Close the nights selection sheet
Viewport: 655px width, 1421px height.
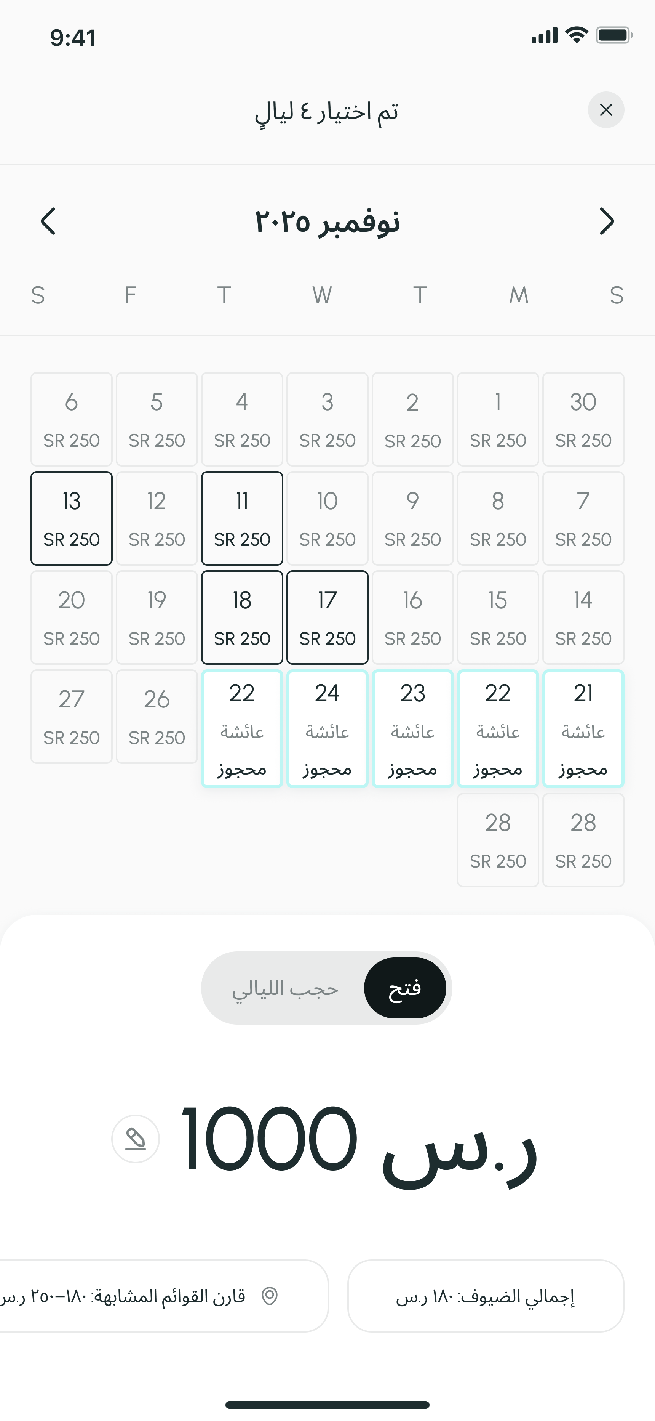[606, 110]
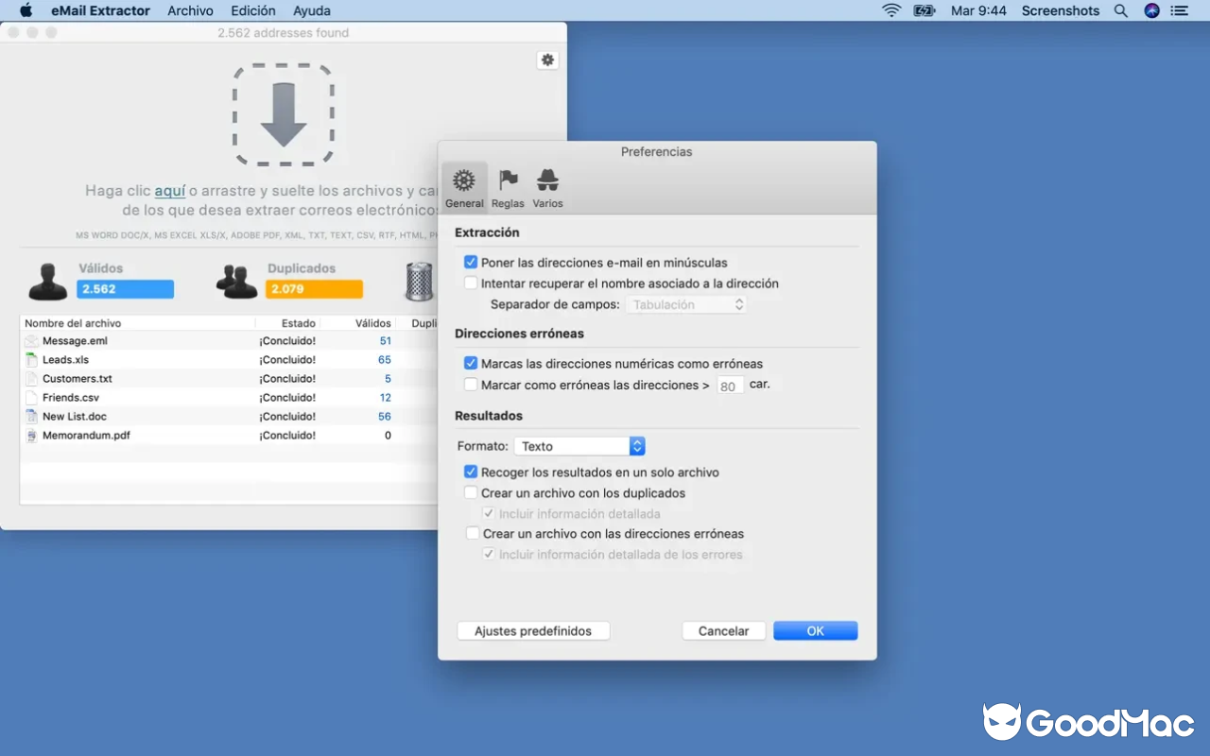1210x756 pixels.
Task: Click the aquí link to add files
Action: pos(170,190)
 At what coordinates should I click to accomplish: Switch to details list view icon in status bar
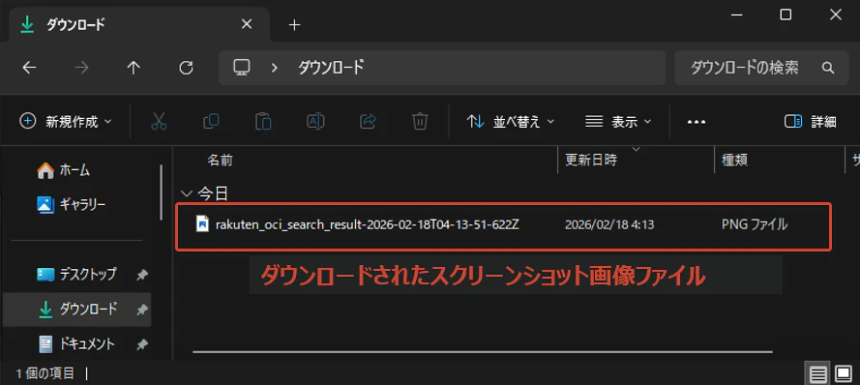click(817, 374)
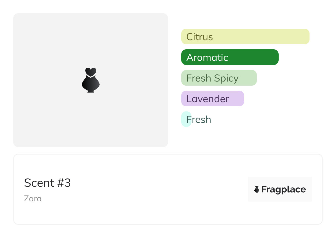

──────────────────────────────

- Aim of the exercise: Once the line containing "At what coordinates" is located, write out exactly that line and each one after it to the end of the records above, excluding pictures and nothing else.

- Solution:
 At what coordinates should I click to accomplish: Switch to details list view icon in status bar
click(817, 374)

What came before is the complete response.